▶ EXERCISE
Within the entries below, find every line that has the string "Matematik", then copy it.

▶ EXTRACTED RECORDS
%%
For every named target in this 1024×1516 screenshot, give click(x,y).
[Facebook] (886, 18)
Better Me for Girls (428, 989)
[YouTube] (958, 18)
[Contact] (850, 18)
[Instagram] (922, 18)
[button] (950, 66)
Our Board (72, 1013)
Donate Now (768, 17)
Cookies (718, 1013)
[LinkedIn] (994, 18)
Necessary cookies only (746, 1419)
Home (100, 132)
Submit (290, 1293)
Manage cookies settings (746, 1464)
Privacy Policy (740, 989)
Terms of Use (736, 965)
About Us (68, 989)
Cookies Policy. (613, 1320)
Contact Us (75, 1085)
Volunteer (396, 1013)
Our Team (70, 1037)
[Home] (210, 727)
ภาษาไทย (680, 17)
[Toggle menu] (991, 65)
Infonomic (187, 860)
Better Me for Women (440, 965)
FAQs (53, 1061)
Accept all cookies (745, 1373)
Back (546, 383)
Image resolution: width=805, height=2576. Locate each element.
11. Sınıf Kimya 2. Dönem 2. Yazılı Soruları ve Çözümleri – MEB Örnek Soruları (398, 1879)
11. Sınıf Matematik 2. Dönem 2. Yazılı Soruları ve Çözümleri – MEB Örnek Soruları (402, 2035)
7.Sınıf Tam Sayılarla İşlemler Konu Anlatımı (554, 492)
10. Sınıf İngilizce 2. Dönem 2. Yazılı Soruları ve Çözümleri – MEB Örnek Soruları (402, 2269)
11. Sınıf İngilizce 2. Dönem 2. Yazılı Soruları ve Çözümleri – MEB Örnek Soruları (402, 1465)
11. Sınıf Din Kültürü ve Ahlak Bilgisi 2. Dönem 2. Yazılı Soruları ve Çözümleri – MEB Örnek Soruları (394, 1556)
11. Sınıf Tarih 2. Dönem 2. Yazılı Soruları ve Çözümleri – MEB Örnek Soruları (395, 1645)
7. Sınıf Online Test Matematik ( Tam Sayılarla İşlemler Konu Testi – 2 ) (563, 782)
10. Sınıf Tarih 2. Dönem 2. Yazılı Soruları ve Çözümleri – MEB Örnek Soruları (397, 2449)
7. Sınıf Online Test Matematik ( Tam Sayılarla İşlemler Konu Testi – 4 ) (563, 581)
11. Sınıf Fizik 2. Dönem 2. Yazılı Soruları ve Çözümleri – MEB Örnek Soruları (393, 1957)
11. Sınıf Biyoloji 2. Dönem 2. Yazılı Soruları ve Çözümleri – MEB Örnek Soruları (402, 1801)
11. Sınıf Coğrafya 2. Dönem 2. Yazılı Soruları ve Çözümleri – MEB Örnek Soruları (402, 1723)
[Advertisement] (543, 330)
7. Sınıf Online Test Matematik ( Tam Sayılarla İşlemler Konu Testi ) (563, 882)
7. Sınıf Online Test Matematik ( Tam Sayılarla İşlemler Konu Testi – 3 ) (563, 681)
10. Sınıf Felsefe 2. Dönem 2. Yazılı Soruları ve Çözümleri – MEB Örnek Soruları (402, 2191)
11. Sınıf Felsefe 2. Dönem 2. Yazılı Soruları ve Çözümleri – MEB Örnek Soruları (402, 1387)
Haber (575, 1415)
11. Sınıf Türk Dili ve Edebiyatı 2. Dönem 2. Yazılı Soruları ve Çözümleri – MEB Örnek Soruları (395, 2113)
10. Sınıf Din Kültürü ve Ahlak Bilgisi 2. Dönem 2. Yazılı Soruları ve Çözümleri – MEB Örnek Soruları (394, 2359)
%%
▶ SOLUTION TO THIS PROBLEM
11. Sınıf Matematik 2. Dönem 2. Yazılı Soruları ve Çözümleri – MEB Örnek Soruları (402, 2035)
7. Sınıf Online Test Matematik ( Tam Sayılarla İşlemler Konu Testi – 2 ) (563, 782)
7. Sınıf Online Test Matematik ( Tam Sayılarla İşlemler Konu Testi – 4 ) (563, 581)
7. Sınıf Online Test Matematik ( Tam Sayılarla İşlemler Konu Testi ) (563, 882)
7. Sınıf Online Test Matematik ( Tam Sayılarla İşlemler Konu Testi – 3 ) (563, 681)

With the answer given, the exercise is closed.